In Painting the Hortus Deliciarum: Medieval Women, Wisdom, and Time, Danielle B. Joyner has tackled one of the most challenging topics in Romanesque studies, the illuminated manuscript compilation known as the “Garden of Delights.” Created ca. 1175–85 by Abbess Herrad for the Augustinian convent of Saint Odile at Hohenberg in Alsace, and destroyed in the bombardment of Strasbourg in 1870, during the Franco-Prussian War, this highly important Romanesque work survives only in copies and descriptions. Students of Romanesque art and culture will welcome this volume not only for its thoughtful insights but also for its beautifully reproduced illustrations and extensive documentation.

Joyner’s interpretations are based on the 1979 edition/reconstruction (not a true facsimile) edited by Rosalie Green et al. and published by the Warburg Institute, which in turn was based on an exhaustive study of descriptions, transcriptions, and copies made in the nineteenth century. While not definitive (new material occasionally comes to light, and additional copies, which once existed but were lost in World War II, may yet reappear), Green and her coeditors’ exemplary work of scholarship is currently the best point of departure for any study of the lost manuscript.

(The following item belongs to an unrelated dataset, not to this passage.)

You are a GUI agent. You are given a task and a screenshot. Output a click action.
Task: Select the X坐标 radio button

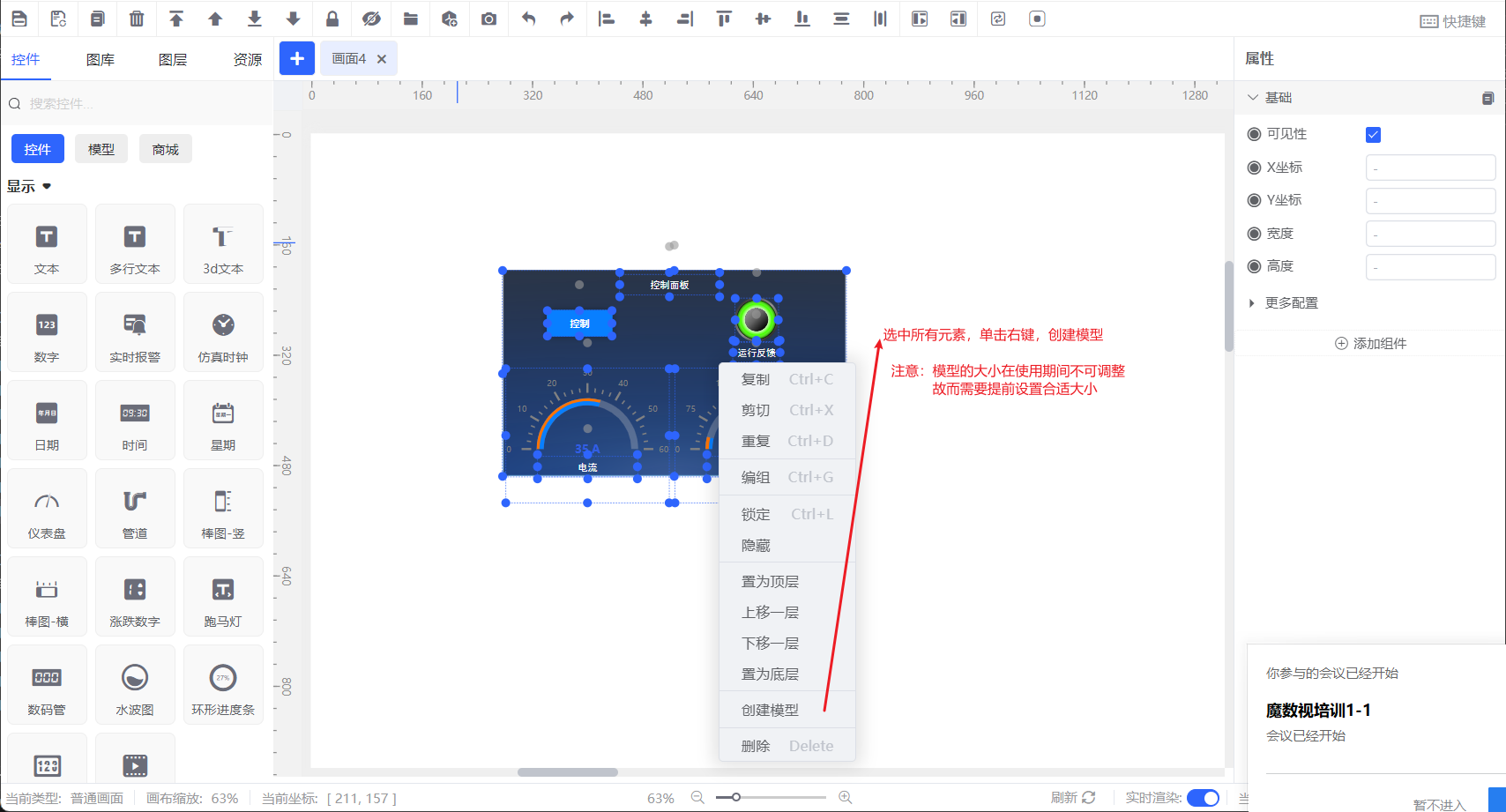[1254, 168]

The textual content of the original manuscript was assembled from a heterogeneous range of sources, selected, edited, and organized for the use of the Hohenberg community. Scripture, poetry, exegesis, scientific texts, and astronomical/temporal calculations are just some of the genres represented in the volume. Numerous illustrations and diagrams, many of them highly original, expand on the textual material.

Joyner begins her study with the reasonable hypothesis that the compilation, though assembled from disparate sources, was a purposeful exegetical construct, rather than an uncurated encyclopedic accumulation, which is what the term miscellany, often used to describe this type of work, might imply. As such, the manuscript had a rationale to its content and structure, which Joyner attempts to elucidate through detailed analysis. In her view, the materials assembled by Herrad are all related to the tasks of understanding salvation history and of locating Hohenberg and its community within that cosmic process.

One of the great strengths of Joyner’s approach is that she tries to interpret both texts and images as part of a unified whole, rather than separately. Instead of offering a global interpretation of all the manuscript’s known content, though, she has focused on just a few sections and major themes. From these she develops a working hypothesis explaining the overall purpose of Herrad’s compilation.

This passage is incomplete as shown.